Outra questão que precisamos considerar é o fato de que os dons não eram matéria de discussão para eles como é para nós hoje. Isto é, na Igreja Primitiva nem mesmo poderia haver espaço para debater sobre continuidade ou descontinuidade dos dons. Isso era algo impensável naquela época, uma vez que a Igreja estava no começo de seu desenvolvimento e era natural a intensa atividade dos dons. O que os cristãos do primeiro século jamais poderiam imaginar era o longo espaço de tempo entre a época deles e a nossa. 

Em suma, o dom dado aos doze apóstolos foi o de terem sido testemunhas do ministério de Cristo e o de tomar parte neste ministério depois da ascensão de Jesus. Para que não restassem dúvidas quanto ao Nome a quem serviam, e por quem haviam sido comissionados, e o propósito pelo qual faziam o que faziam, muitos sinais miraculosos os acompanharam (Mateus 10:8). Tais maravilhas não eram o carro chefe da missão deles. Não podemos exagerar e achar que os milagres e sinais aconteciam todo dia ou toda semana. Eles eram portadores de uma mensagem. Pregar o Evangelho e dedicar-se a oração era a tarefa primordial deles (Atos dos Apóstolos 6:2-4). 

 

CONCLUSÃO

Existe o dom do apostolado hoje? Se o dom se referir àquele apostolado que fez parte de um momento histórico-redentivo muito particular, então a resposta é não. Eles foram o fundamento principal. Jesus foi a pedra angular, e os apóstolos, as demais pedras desta fundação. Tudo o que veio depois foi edificado em cima deles. Portanto, o fato de os apóstolos terem sido “pontas de lança” é o que os caracterizou como pessoas dotadas com o karisma apostólico. Hoje o que existe é a essência daquele ministério, isto é, a comunicação do Evangelho. Para levarmos o Evangelho aos perdidos não precisamos do título “apóstolos”. 

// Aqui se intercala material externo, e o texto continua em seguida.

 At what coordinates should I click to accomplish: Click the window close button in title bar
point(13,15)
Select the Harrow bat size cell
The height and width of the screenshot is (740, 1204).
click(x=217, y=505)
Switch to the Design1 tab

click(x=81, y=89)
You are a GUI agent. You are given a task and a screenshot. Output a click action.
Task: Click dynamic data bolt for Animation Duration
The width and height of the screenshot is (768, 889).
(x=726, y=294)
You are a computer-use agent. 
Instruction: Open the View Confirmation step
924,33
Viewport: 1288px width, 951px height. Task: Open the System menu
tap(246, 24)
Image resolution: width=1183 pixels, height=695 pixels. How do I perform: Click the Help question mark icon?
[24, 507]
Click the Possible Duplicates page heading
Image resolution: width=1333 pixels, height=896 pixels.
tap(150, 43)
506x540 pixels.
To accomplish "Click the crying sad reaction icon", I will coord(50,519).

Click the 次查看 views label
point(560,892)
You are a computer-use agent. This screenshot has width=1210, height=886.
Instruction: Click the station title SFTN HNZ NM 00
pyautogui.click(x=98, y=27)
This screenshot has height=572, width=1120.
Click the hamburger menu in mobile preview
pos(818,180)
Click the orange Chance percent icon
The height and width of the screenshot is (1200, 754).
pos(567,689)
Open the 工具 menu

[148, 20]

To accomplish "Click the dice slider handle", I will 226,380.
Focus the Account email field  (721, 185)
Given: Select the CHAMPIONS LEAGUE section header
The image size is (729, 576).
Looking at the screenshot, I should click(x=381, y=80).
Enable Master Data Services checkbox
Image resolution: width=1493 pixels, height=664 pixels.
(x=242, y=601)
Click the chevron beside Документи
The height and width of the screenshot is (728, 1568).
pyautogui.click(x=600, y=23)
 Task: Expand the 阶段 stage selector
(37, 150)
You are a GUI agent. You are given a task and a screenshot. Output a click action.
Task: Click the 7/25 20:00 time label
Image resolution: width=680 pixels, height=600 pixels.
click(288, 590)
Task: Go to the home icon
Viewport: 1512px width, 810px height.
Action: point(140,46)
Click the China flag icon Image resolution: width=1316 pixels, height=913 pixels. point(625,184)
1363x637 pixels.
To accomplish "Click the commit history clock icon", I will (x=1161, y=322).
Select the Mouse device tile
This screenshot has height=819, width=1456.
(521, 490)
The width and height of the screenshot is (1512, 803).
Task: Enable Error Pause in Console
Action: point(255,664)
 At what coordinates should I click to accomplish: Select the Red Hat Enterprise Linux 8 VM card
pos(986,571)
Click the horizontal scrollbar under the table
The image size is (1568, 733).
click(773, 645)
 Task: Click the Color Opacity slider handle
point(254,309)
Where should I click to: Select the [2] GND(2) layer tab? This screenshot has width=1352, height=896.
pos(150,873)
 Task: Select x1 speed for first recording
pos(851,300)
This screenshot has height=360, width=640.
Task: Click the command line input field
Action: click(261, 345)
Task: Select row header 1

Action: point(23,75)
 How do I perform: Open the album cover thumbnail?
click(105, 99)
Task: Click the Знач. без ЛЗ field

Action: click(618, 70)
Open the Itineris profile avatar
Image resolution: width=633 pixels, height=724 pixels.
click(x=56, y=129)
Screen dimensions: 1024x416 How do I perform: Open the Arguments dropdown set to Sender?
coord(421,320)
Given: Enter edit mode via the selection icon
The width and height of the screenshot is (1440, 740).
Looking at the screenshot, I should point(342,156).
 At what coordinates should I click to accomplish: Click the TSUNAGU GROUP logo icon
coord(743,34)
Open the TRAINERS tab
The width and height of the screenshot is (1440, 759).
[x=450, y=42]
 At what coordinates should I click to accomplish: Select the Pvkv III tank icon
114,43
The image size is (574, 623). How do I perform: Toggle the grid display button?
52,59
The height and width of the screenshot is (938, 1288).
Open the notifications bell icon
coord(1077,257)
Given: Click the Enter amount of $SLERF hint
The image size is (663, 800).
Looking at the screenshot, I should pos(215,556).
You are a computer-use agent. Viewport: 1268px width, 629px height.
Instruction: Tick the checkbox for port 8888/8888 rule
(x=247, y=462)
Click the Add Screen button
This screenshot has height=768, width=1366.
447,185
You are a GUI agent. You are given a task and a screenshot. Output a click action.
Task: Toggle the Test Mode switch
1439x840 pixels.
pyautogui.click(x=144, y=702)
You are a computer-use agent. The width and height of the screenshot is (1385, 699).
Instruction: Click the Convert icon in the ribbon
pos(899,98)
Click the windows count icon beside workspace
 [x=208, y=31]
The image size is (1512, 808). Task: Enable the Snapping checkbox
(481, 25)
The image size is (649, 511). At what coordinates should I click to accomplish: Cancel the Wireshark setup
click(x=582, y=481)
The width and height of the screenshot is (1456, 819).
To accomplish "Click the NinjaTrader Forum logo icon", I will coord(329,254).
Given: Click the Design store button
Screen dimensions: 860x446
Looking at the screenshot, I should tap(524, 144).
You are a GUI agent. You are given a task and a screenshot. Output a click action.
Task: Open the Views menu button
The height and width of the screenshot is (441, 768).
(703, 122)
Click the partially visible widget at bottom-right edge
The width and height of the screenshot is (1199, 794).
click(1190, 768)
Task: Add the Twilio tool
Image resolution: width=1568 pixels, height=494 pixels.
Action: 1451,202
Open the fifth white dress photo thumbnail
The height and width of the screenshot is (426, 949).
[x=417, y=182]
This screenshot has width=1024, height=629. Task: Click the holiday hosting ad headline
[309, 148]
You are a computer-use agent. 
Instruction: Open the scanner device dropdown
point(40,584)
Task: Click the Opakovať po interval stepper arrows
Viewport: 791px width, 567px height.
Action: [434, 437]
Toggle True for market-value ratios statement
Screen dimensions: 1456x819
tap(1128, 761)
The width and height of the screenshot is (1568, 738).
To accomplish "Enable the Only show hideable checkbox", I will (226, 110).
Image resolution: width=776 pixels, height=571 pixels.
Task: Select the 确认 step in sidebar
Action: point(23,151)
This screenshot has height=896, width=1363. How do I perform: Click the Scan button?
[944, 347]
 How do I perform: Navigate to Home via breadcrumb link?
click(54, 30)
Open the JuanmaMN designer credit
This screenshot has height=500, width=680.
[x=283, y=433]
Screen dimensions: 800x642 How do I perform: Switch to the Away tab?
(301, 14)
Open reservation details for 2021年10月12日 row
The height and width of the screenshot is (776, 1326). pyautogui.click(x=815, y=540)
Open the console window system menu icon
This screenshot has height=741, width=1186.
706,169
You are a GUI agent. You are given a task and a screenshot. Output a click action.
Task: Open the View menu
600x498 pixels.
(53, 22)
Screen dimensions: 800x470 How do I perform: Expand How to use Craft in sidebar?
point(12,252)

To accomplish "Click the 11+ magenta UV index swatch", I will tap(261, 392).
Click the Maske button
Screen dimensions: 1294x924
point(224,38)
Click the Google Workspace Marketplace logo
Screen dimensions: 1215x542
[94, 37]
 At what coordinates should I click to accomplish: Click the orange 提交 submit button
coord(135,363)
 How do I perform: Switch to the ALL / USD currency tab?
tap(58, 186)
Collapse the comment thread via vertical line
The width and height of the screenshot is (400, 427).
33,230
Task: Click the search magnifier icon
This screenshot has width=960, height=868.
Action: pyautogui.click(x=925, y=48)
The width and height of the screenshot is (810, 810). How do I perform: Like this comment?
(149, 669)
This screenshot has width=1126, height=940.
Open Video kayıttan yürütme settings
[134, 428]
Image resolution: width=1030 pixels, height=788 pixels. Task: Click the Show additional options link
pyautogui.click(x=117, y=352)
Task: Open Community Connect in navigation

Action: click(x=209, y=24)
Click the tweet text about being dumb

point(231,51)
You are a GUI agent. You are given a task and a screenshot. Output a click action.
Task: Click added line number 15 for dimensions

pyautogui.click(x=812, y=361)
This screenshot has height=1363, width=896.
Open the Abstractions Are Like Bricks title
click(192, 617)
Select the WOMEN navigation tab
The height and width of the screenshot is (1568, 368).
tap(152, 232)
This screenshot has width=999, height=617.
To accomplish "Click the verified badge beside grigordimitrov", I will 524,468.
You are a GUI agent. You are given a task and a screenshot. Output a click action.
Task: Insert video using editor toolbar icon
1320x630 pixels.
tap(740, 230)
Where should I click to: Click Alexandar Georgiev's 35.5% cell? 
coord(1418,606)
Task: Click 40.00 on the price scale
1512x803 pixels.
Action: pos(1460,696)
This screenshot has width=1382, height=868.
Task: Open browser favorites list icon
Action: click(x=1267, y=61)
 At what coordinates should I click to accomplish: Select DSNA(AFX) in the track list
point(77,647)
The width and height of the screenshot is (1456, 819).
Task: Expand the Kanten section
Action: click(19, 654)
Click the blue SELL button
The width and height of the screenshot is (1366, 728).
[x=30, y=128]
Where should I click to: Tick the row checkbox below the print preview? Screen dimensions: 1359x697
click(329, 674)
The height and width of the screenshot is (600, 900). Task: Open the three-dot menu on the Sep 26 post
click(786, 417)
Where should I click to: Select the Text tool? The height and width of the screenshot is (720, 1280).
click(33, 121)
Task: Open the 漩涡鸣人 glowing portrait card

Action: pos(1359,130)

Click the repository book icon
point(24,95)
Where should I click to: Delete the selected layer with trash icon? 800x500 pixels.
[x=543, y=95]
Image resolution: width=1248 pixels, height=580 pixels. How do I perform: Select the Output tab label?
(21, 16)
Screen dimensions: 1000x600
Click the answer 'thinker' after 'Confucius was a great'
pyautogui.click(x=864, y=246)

Muito mais do que uma disputa para saber quem está com a razão, a questão relativa aos dons espirituais não se serve de uma cartilha ou manual de procedimento. A lista de dons apresentada por Paulo não só parece não seguir um padrão específico, como também não se propõe a ser exaustiva.  Paulo não se referiu aos que compõem, tocam e catam na igreja como sendo portadores de um dom específico. E aí? Afirmaríamos que toda a hinologia cristã e os irmãos e irmãs que servem a Deus através da música não teriam recebido um dom? Parece que a questão ficou em aberto. Conforme as épocas foram passando, Deus foi modificando a forma sem alterar a essência.